AIM OF THE EXERCISE: Exclude the pictures, then quote exactly the lines from the one holding "Task: Click Сохранить как фильтр button" through the last line of the records.

==================================================

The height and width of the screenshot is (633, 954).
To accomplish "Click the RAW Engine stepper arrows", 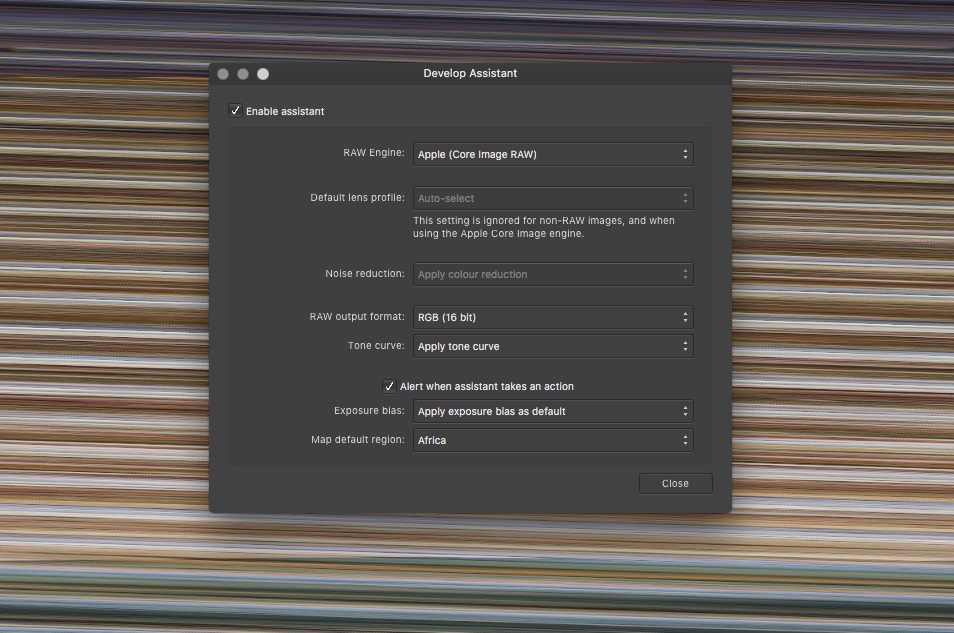I will [x=686, y=154].
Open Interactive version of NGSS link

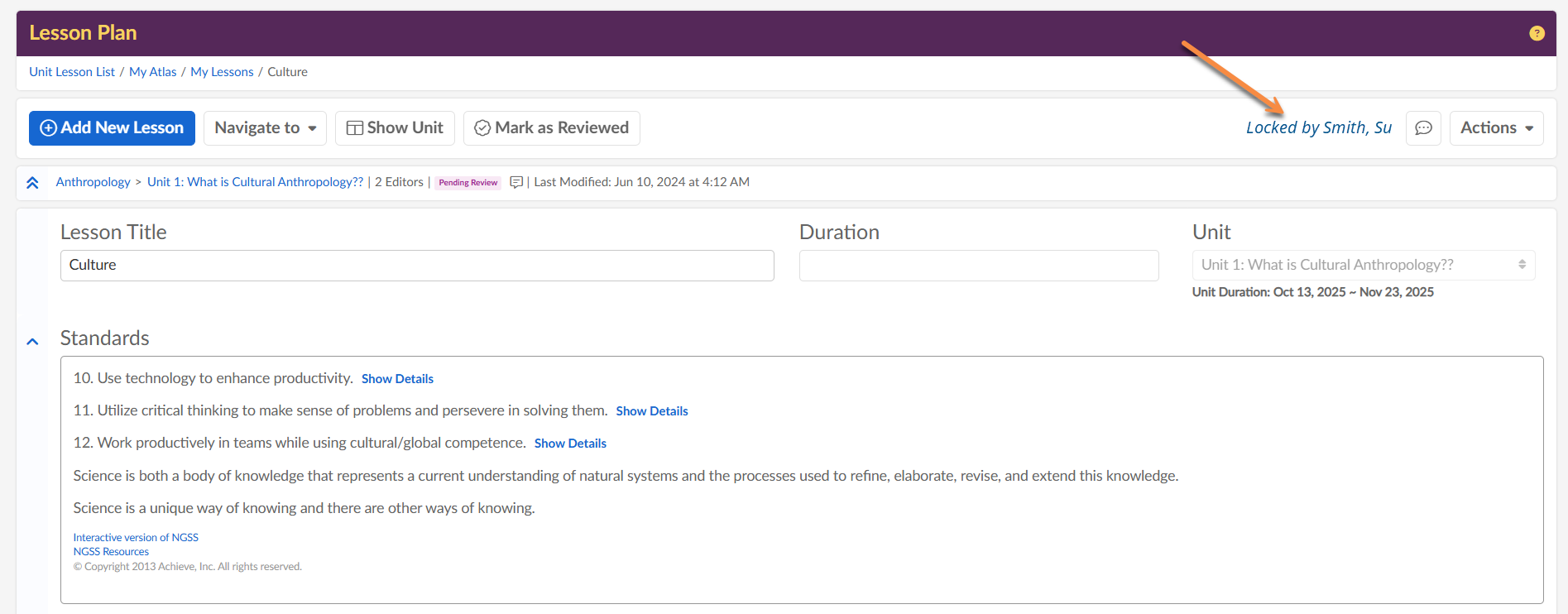pyautogui.click(x=136, y=538)
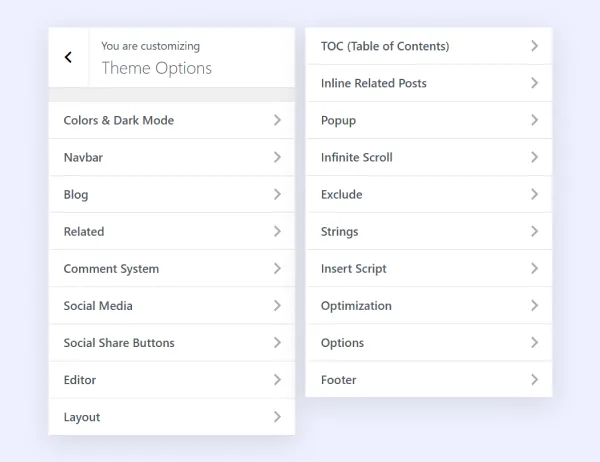Click the arrow beside Social Media
Viewport: 600px width, 462px height.
click(277, 305)
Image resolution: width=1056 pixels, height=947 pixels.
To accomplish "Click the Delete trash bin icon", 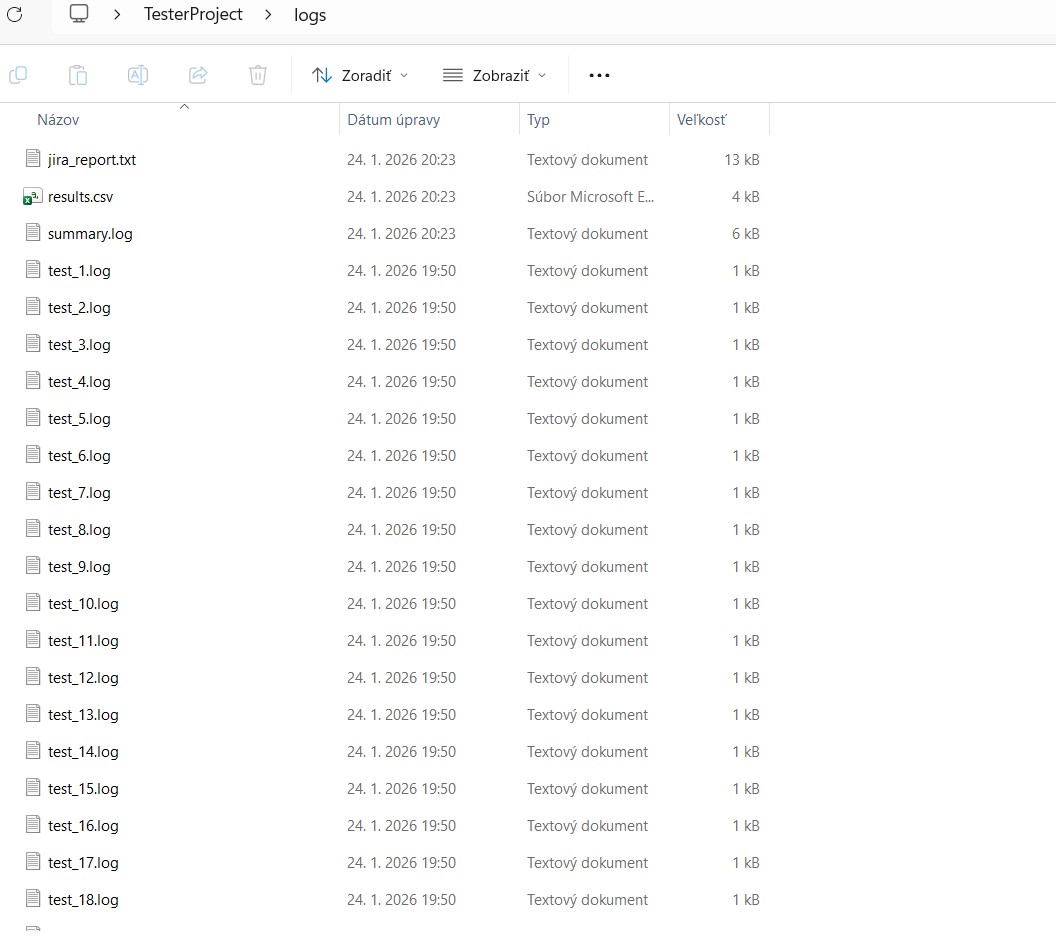I will [258, 75].
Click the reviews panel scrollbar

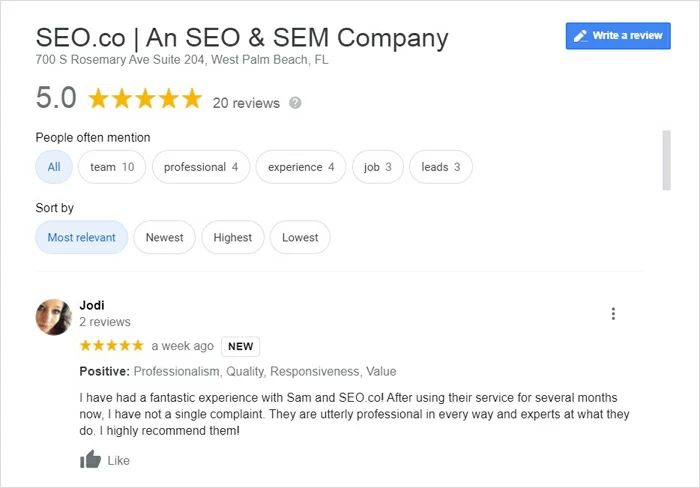tap(665, 160)
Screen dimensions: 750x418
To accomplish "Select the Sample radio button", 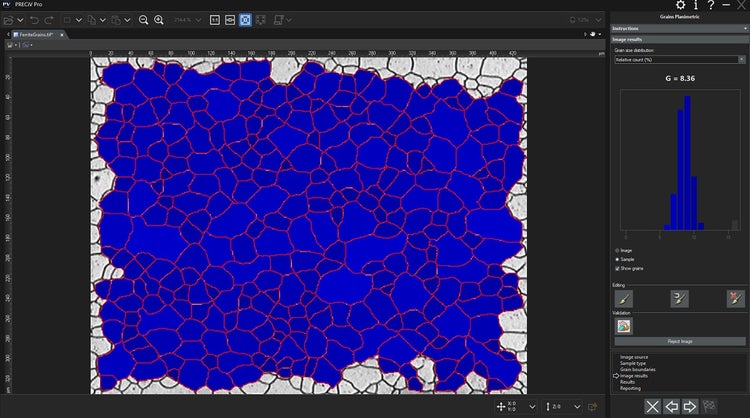I will pos(617,259).
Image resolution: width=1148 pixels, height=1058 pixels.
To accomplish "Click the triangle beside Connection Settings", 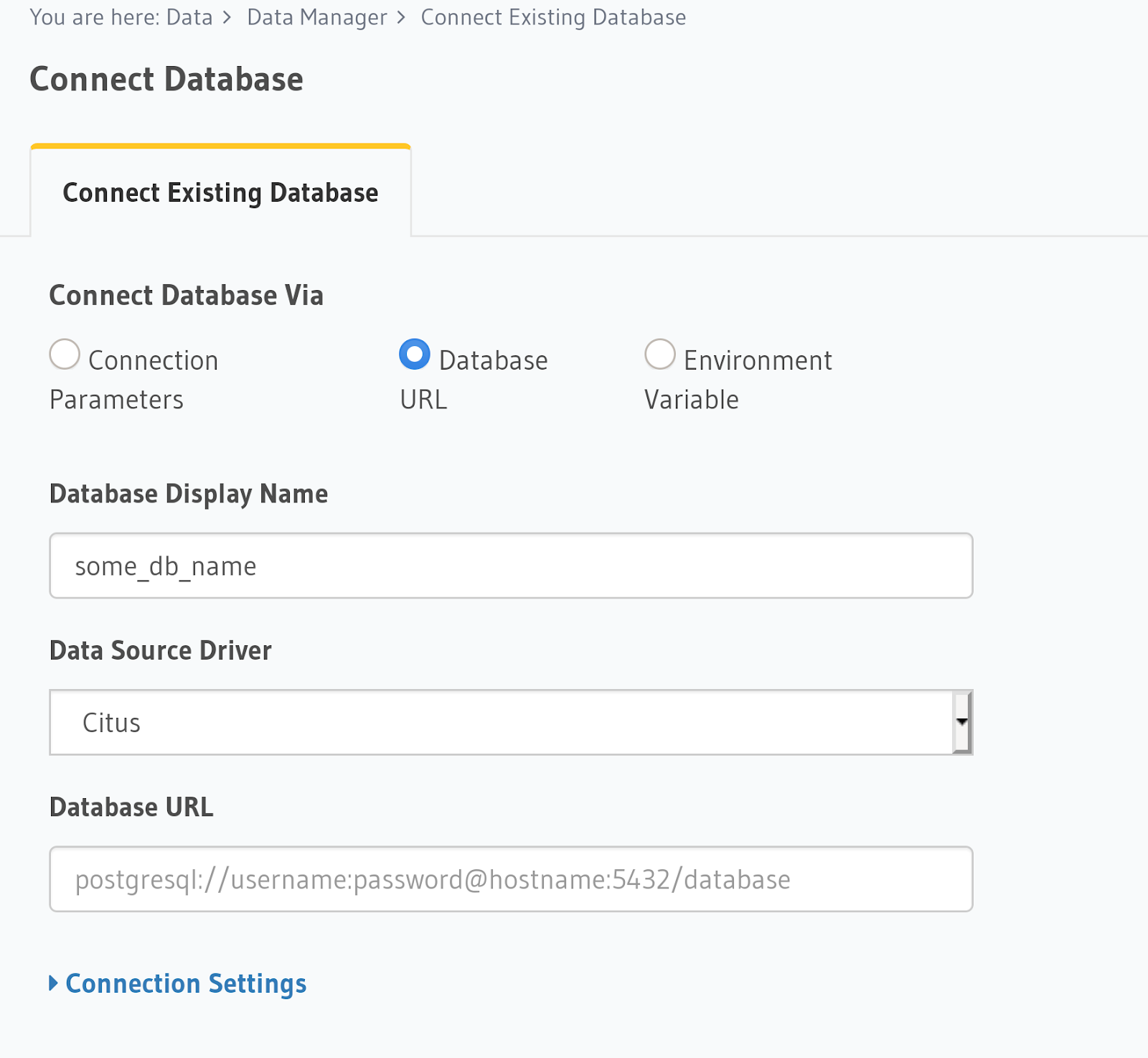I will point(54,983).
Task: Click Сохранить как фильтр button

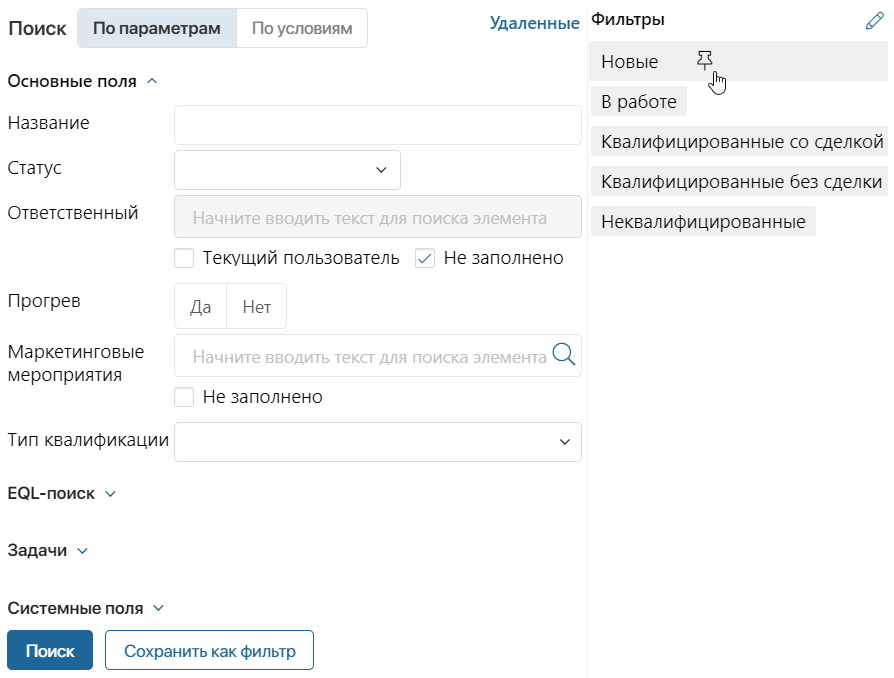Action: (x=209, y=650)
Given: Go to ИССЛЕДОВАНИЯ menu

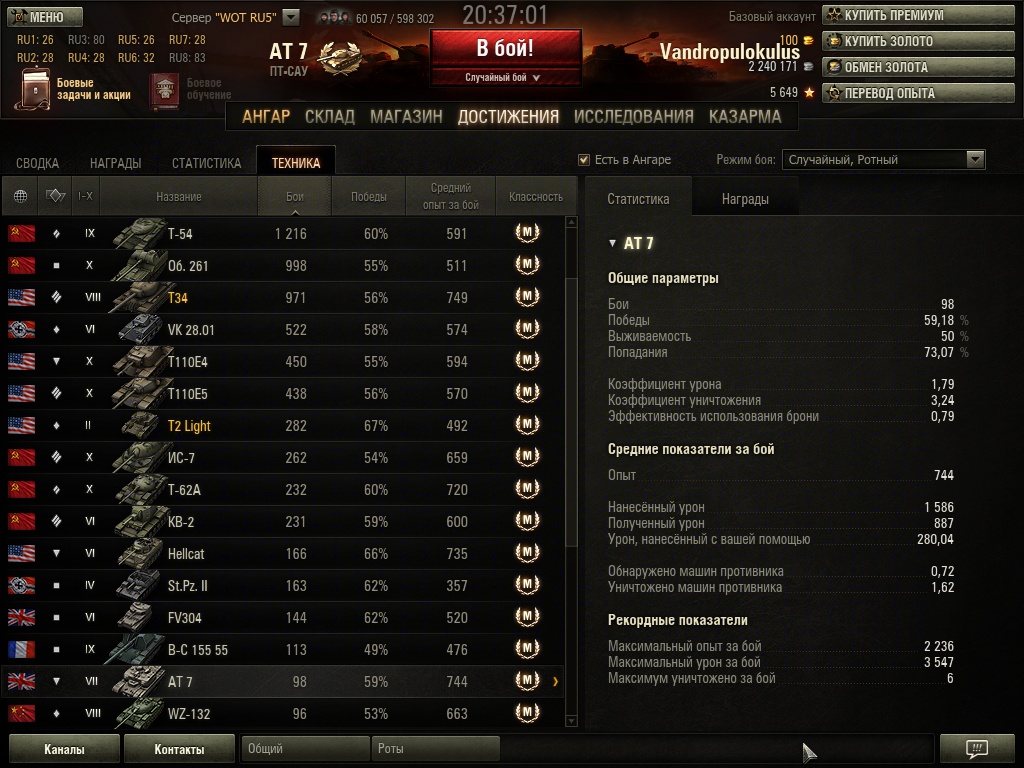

==================================================

OUTPUT OF THE TASK:
Task: Click Сохранить как фильтр button

Action: (x=209, y=650)
Given: Go to ИССЛЕДОВАНИЯ menu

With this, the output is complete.